A week later, he argued that such a move would be "counterproductive" and potentially detrimental to U.S. security, echoing calls from anti-war groups that have long pushed for reallocating a portion of the Pentagon's bloated budget to meet pressing human needs.

In a Truthout essay published earlier this month, historian Jonathan Ng, a postdoctoral fellow at the University of Tulsa, explained how "the spiraling conflict over Ukraine dramatizes the power of militarism and the influence of defense contractors."

"A ruthless drive for markets--intertwined with imperialism--has propelled NATO expansion, while inflaming wars from Eastern Europe to Yemen," wrote Ng.

On Saturday, as Common Dreams reported, Russia's deputy foreign minister said that Moscow has warned the U.S. that "the orchestrated pumping of weapons from a number of countries is not just a dangerous move, it is a move that turns these convoys into legitimate targets."

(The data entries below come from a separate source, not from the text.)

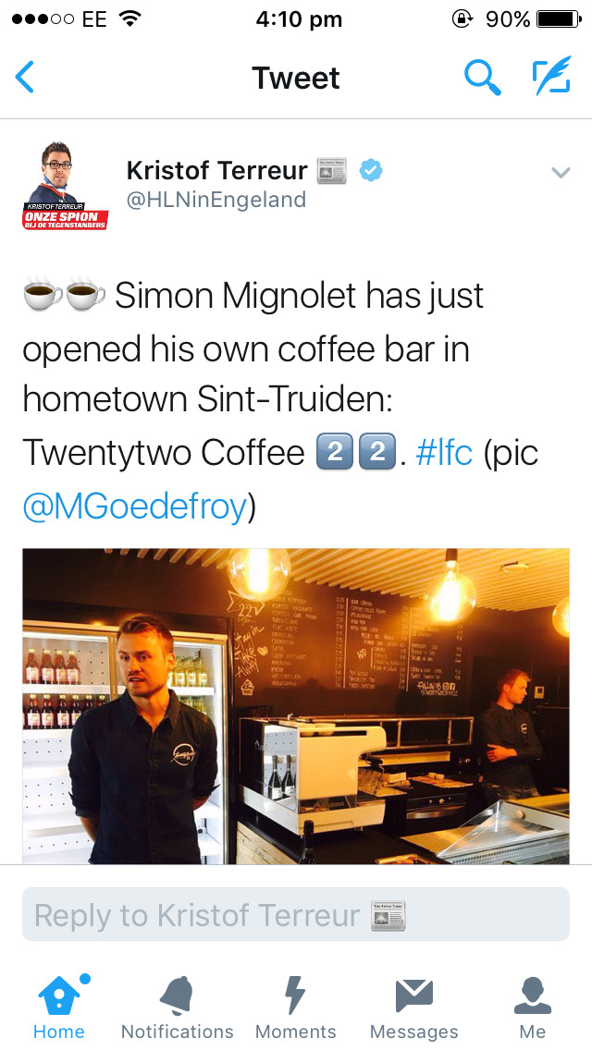
Task: Compose a new tweet with the quill icon
Action: pos(552,75)
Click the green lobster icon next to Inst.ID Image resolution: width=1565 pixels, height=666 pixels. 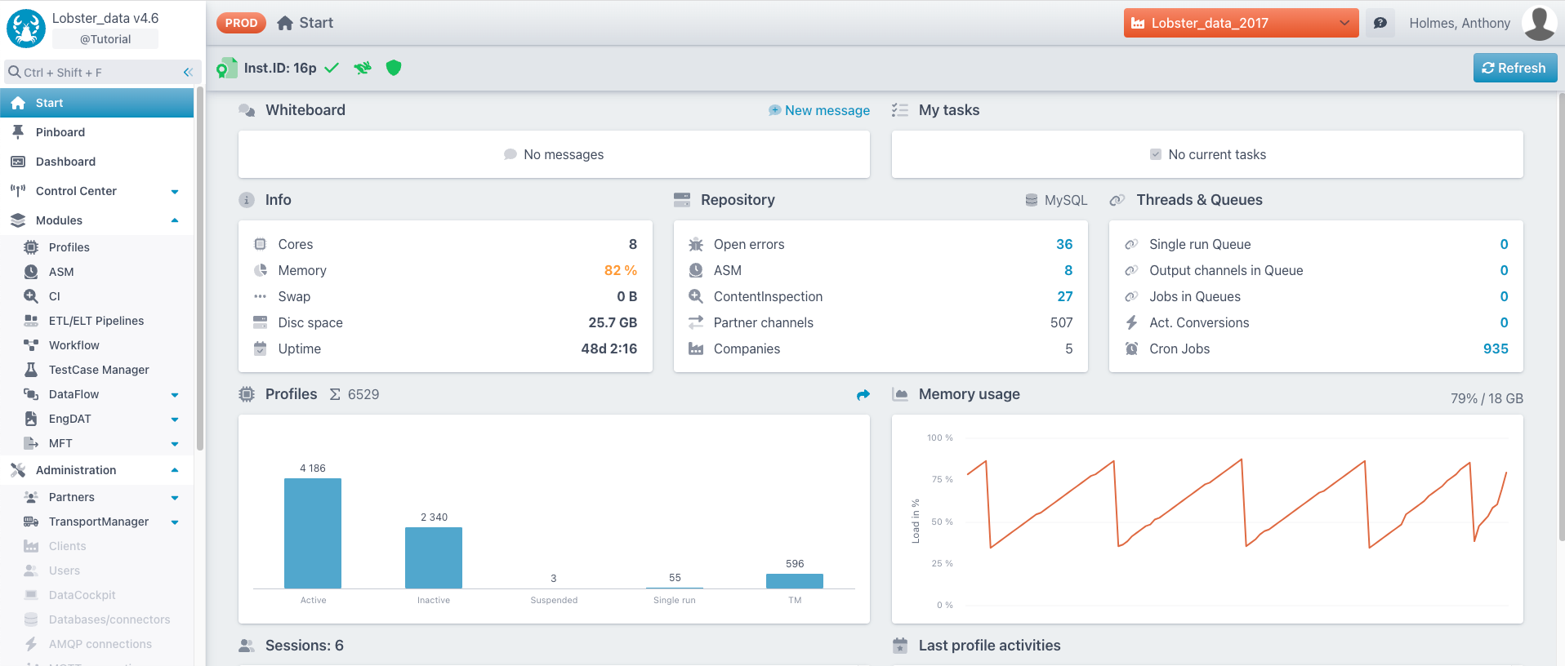pos(363,68)
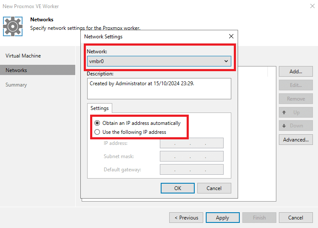Click the dropdown chevron next to vmbr0
Image resolution: width=318 pixels, height=228 pixels.
pos(226,61)
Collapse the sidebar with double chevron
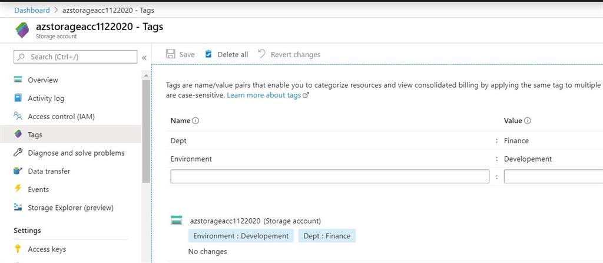 (x=144, y=57)
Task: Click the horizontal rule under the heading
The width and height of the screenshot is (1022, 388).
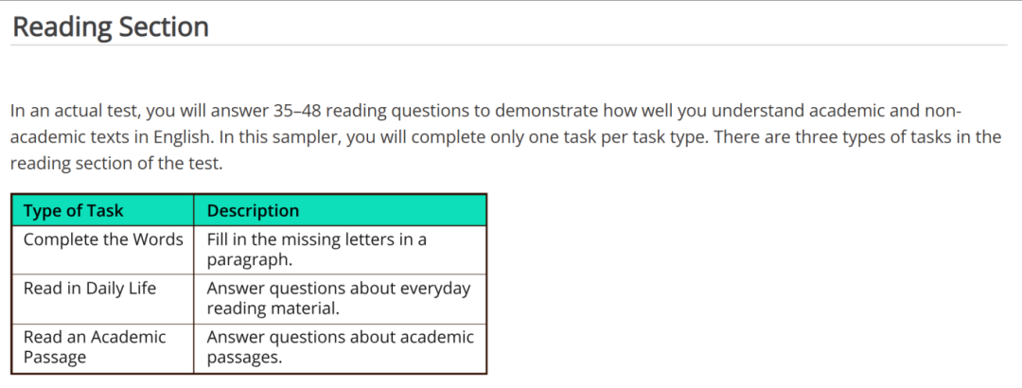Action: (508, 45)
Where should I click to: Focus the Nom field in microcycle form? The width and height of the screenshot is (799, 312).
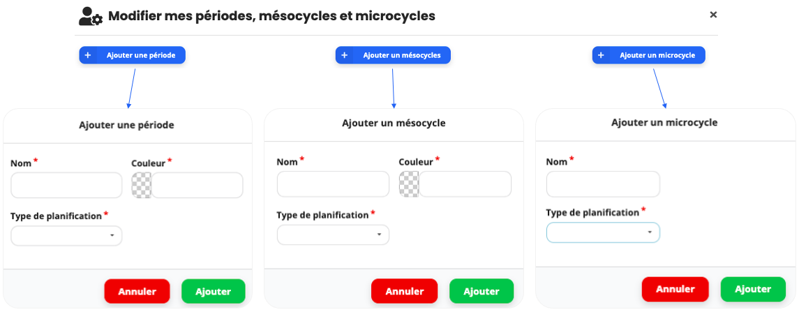pos(603,184)
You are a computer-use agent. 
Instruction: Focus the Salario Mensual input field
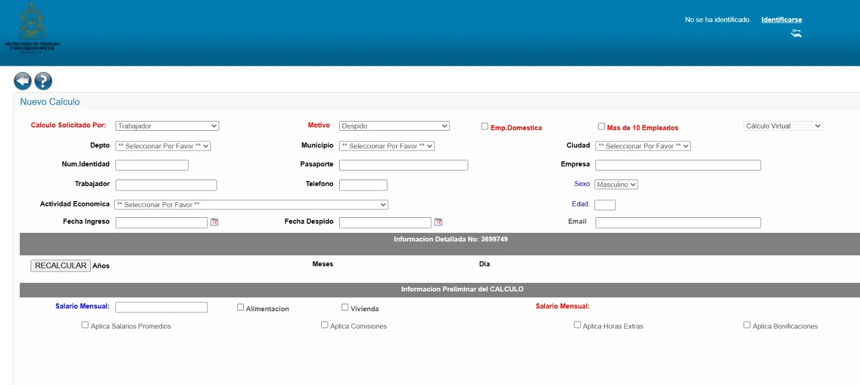point(161,307)
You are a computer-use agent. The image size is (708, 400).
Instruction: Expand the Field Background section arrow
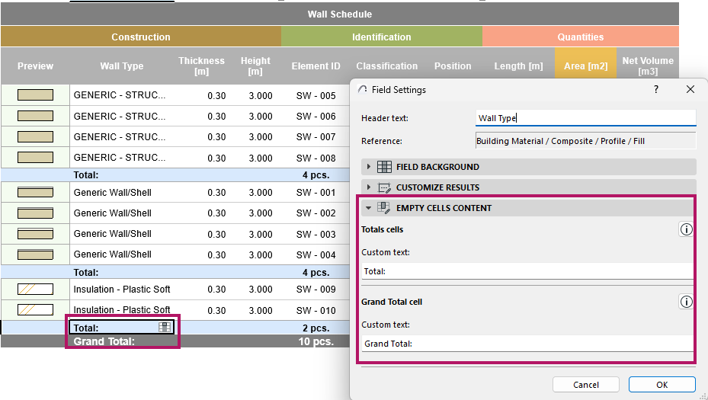369,167
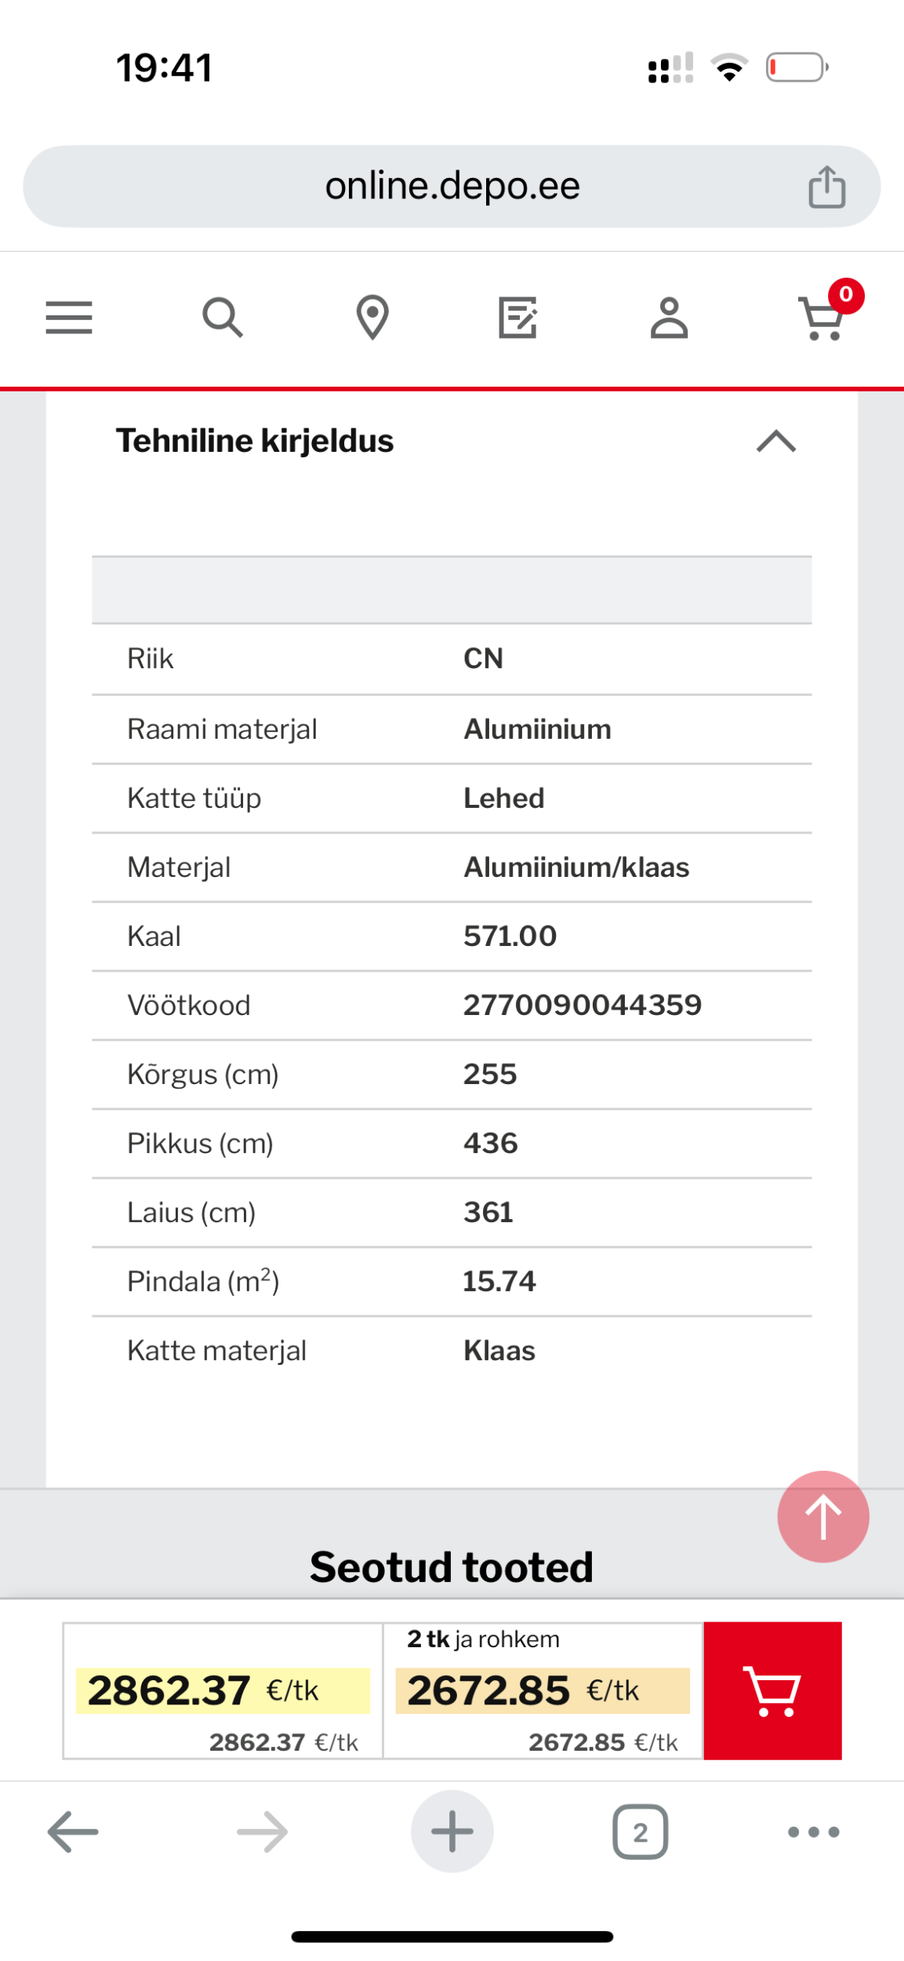Tap the search magnifier icon
This screenshot has width=904, height=1961.
[x=223, y=318]
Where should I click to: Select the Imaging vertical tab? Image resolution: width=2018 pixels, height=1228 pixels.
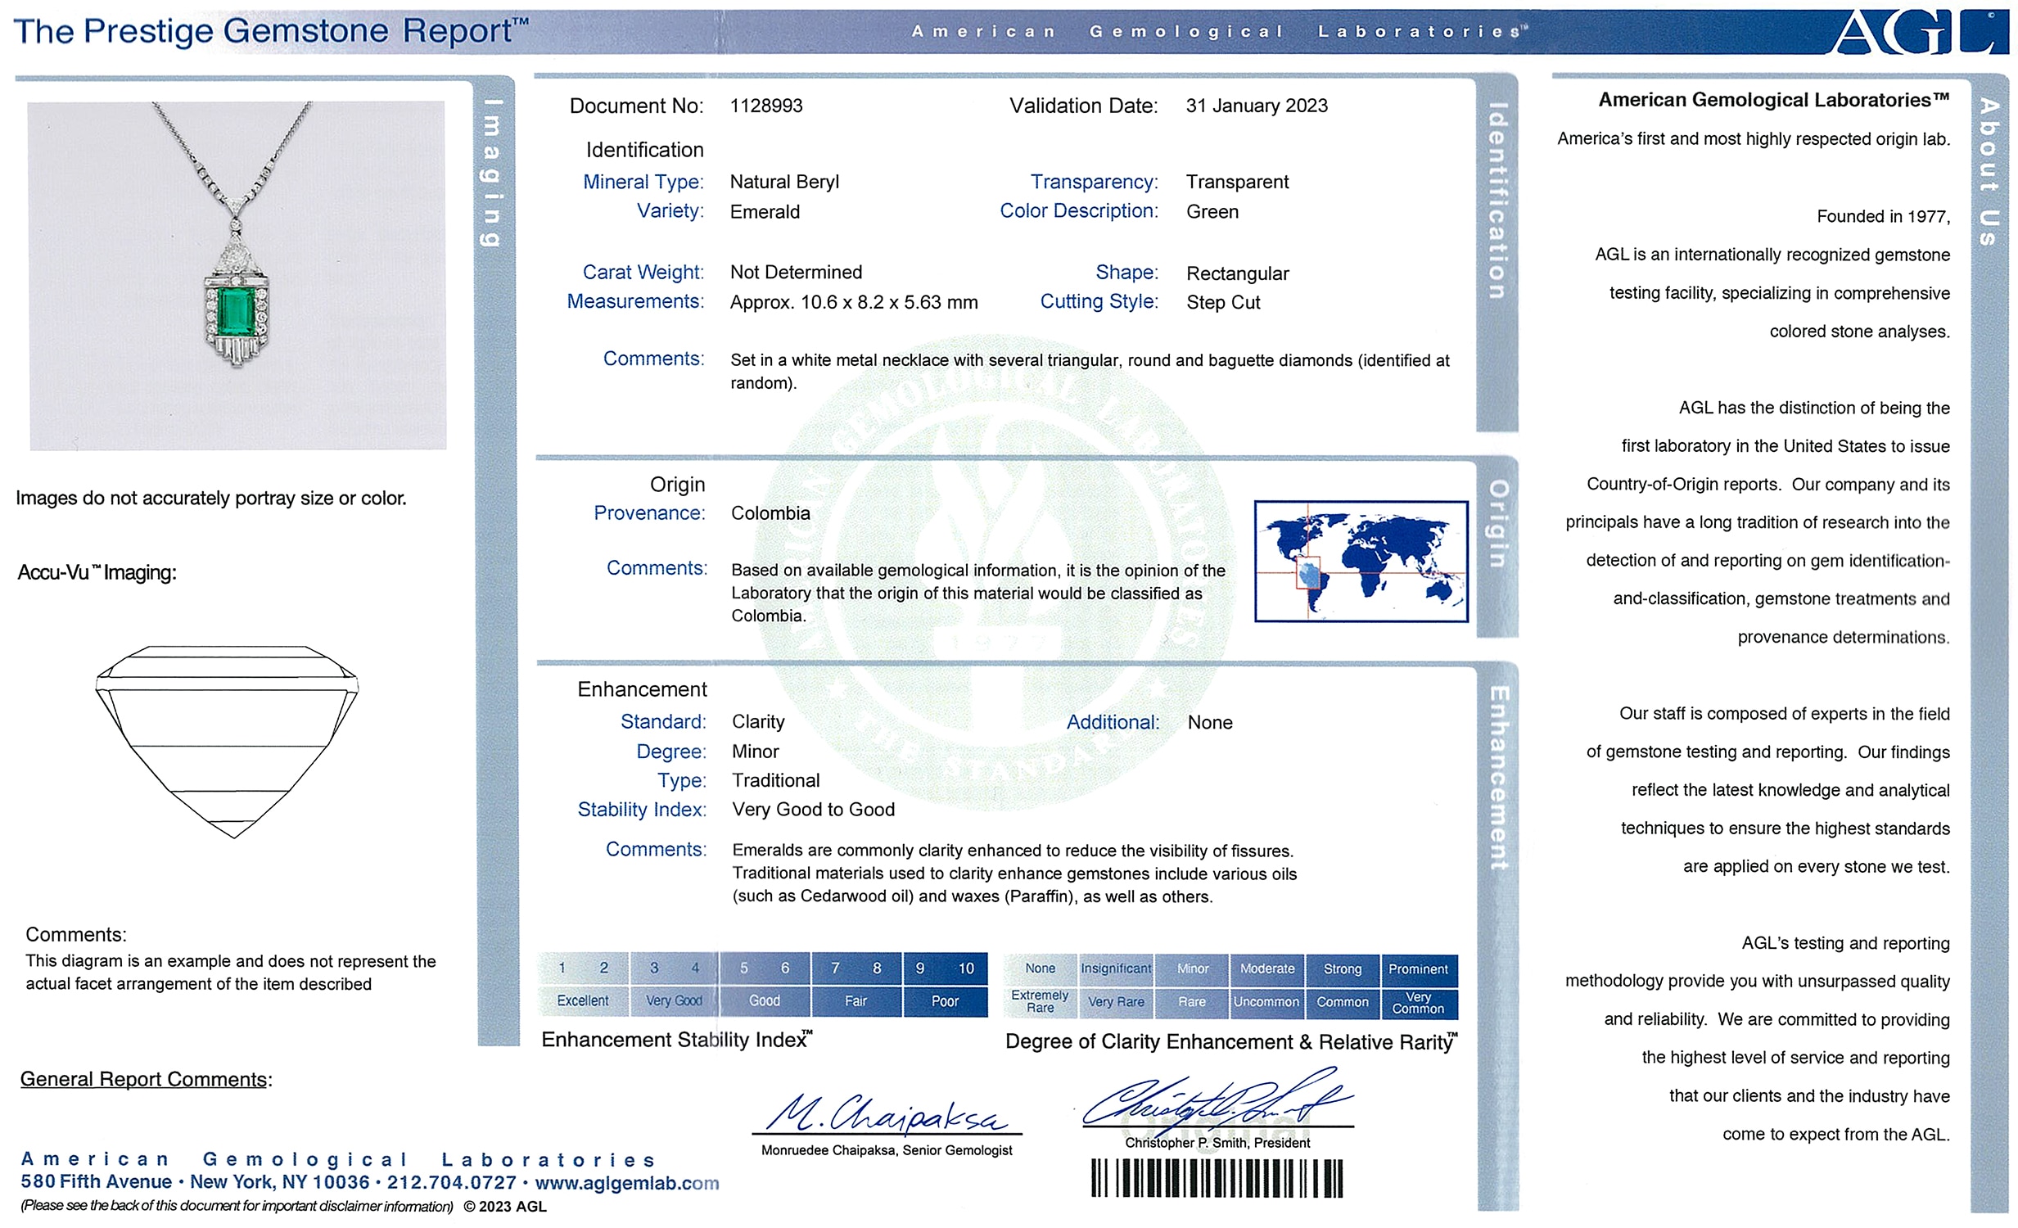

The Russian diplomat's comments came after NATO Secretary-General Jens Stoltenberg warned that a Russian attack on supply lines of countries providing weapons to Ukraine--which is not a NATO member--would constitute a dangerous escalation that observers fear could spiral into a direct confrontation between nuclear-armed powers.

The Intercept's Jeremy Scahill argued last week that the rapid acceleration of arms shipments into Ukraine represents "a significant escalation of Western involvement" in the deadly conflict.

"It is understandable and reasonable that people across the U.S. and Europe are demanding their governments send more weapons to support Ukraine in resisting the Russian invasion," Scahill wrote. "Without the Western-supplied weapons Ukraine already possessed, it is very likely Russia would be in control of much larger swaths of the country."

"It is also vital," Scahill added, "that people advocating such a policy consider whether a sizable increase in U.S. and NATO weapons transfers will prolong the conflict and result in even more civilian death and destruction."

Last year, researchers at Brown University's Costs of War project estimated that as much as half of the $14 trillion spent by the Pentagon alone since its 2001 invasion of Afghanistan has gone to private military contractors.

Lindsay Koshgarian and her colleagues at the Institute for Policy Studies' National Priorities Project and Stephen Semler of the Security Policy Reform Institute, meanwhile, have estimated that corporations gobbled up more than half.